Il risveglio della donna in Mesopotamia significa che il popolo si
risveglia e assume il controllo “.
Non è stato solo un discorso di Ocalan
che ha portato alla politicizzazione delle donne curde. Le donne che
portavano il peso del sottosviluppo, che avevano sofferto per i membri
morti della famiglia, come i mariti, figli o gli amanti, hanno dovuto fare
tutto il lavoro di cura per le famiglie allargate e hanno trovato che
l’unico modo per migliorare la loro situazione era di prendere nelle
loro mani e “lotta” per la pace. Le politiche di omogeneizzazione e di
assimilazione dello stato turco ha dato più modo di emancipazione e
responsabilizzazione delle donne su una scala senza precedenti. Molte
donne sono diventate attiviste dopo aver vissuto grandi perdite e aver
perso i propri cari o subito dopo andare loro stesse in galera.
Kara Fatma, 1919. Wikicommons/unknown.Some rights reserved.
Come abbiamo visto, la storia della
lotta delle donne curde non è un fenomeno recente. L’ultima generazione
di donne curde è cresciuta riconoscendo le donne combattenti come un
elemento naturale dell’identità curda.
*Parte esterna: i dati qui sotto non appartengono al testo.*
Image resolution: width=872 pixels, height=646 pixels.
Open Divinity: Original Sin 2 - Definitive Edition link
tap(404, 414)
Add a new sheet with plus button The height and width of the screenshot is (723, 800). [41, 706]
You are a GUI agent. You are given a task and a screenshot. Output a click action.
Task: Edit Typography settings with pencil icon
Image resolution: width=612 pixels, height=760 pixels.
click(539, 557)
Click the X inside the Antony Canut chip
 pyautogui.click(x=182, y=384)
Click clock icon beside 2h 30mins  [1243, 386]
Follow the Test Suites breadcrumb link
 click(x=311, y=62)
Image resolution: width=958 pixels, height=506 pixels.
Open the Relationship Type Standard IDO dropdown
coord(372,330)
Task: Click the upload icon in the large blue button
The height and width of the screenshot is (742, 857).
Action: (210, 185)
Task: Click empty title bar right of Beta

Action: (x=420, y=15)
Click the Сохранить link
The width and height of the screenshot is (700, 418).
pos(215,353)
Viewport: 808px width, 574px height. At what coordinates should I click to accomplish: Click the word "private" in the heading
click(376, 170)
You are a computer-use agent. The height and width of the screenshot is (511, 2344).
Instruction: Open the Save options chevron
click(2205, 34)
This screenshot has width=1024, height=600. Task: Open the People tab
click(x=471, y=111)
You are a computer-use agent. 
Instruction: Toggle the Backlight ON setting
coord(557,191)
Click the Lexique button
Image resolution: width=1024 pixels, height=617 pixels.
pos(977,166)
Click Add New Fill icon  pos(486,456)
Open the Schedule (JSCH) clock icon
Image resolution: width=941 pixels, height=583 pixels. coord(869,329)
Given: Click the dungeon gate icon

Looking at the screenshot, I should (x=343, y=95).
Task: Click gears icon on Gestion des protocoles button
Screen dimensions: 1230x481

Ma prima di quello, alla fine del
XIX secolo, c’era Kara Fatma, una donna curda che ha guidato un
battaglione di circa 700 uomini dell’Impero Ottomano, e Halima Khanim di
Hakkari che era il governatore di Bash Kala o Adela Khanim, governatore
di Halabja vicino al confine turco-iraniano.
Leyla Qasim è diventata la prima donna
ad essere giustiziata dal partito Baath iracheno per il suo
coinvolgimento nel movimento studentesco curdo, quando aveva solo 22
anni. Oggi quasi la metà dei ranghi del PKK sono costituiti da donne. La
rivoluzione del Rojava è conosciuta come una “rivoluzione
femminile”. Oggi c’è un forte movimento delle donne tra i curdi,e questa è
l’eredità di decenni di resistenza delle donne curde in ogni aspetto
della vita,al fine di difendere non solo la loro identità e loro
diritti, ma anche la loro uguaglianza e la femminilità.